This note walks through a simple but realistic case where Bayesian logistic regression helps simulate pricing scenarios — a model based way to explore sales decisions.

Why use Bayesian regression for model based simulations?

In this post, we’ll build a simple probabilistic model and use it to simulate a few scenarios.

Linear models handle noisy observations well — they stay focused on the main signal instead of chasing small fluctuations. Bayesian regression adds key advantages: we can encode domain knowledge as priors, quantify uncertainty directly from the posterior, and express results as probabilities rather than p-values or arbitrary confidence intervals.

For exploring counterfactual or simulated scenarios, that mix of simplicity and principled uncertainty is exactly what we need.

Case Study

A good example for this kind of modeling is converting sales opportunities.

Sales reps typically log opportunities under their accounts, along with details such as the offered unit price and whether the deal was ultimately won or lost.
Some of these attributes are naturally informative, and, as with most purchases, price is often the dominant factor behind the conversion.

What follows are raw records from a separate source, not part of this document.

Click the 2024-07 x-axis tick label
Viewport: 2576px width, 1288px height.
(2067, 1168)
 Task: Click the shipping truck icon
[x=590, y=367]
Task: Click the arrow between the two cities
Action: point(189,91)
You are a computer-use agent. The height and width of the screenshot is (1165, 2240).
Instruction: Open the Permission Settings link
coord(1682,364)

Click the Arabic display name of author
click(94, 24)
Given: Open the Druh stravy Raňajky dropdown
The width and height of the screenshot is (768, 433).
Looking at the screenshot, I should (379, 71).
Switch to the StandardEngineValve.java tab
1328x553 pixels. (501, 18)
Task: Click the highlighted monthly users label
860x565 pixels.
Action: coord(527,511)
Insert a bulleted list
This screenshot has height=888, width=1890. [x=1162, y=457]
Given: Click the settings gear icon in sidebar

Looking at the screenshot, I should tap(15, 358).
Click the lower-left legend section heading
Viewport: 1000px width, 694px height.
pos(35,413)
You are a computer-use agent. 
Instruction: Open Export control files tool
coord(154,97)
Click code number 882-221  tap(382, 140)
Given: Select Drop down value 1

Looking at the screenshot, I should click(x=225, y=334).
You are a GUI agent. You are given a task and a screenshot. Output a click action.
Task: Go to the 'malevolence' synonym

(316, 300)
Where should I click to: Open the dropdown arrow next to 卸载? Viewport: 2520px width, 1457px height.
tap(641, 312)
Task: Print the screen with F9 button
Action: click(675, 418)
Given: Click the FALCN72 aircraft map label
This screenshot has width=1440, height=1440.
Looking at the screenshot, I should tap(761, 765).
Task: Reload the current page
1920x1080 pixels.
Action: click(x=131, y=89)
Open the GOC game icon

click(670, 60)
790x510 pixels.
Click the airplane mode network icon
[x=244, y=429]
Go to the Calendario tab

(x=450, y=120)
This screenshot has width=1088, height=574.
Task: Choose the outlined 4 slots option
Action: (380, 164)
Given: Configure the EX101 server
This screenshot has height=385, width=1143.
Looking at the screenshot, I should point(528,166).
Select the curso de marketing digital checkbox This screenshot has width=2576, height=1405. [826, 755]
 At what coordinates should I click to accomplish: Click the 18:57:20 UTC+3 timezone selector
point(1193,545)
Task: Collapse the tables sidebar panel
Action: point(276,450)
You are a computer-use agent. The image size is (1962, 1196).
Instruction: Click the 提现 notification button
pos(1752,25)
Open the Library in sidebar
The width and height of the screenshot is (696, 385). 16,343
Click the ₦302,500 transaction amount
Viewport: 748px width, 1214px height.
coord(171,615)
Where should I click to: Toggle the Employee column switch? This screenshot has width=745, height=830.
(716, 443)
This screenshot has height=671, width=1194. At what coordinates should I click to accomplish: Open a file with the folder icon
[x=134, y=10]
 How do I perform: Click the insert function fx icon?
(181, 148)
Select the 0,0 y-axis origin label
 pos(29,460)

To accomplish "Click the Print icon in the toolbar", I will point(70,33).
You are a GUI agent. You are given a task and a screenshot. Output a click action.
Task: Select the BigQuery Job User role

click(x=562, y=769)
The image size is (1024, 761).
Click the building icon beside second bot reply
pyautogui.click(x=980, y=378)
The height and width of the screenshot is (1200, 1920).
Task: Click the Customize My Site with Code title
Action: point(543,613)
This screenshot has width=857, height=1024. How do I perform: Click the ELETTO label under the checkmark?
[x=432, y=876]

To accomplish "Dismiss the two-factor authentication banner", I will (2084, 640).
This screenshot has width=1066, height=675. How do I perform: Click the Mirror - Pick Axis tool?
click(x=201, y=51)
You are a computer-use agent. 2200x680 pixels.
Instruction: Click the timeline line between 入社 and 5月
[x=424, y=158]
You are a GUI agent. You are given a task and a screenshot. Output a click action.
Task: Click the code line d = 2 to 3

Still, the data doesn’t capture everything. Competitor pricing, credit limits, or internal approval rules can all affect the outcome, and their absence adds noise to the target variable.

Because we understand this process and the role of price so well, it makes an ideal test case for a simple Bayesian model.

Data

We’ll start with a small simulated dataset of 500 sales opportunities.
Each record has a conversion status (won = 1, lost = 0) that depends mainly on the unit price offered, along with two categorical attributes — the account country and the product ID.
Each product and country has its own coefficient, representing factors such as sales-rep behavior, discounts, or product-specific promotions. (A full hierarchical version could share information across groups through hyperpriors, but here each level is modeled independently for simplicity.)

Additional random variation is included to capture unobserved factors that influence conversion — for instance, market competitiveness or credit conditions.

A sample of the dataset is shown below.
For simplicity, the model will ignore the amount column (informative but unnecessary here) and focus on unit_price, country, and product ID.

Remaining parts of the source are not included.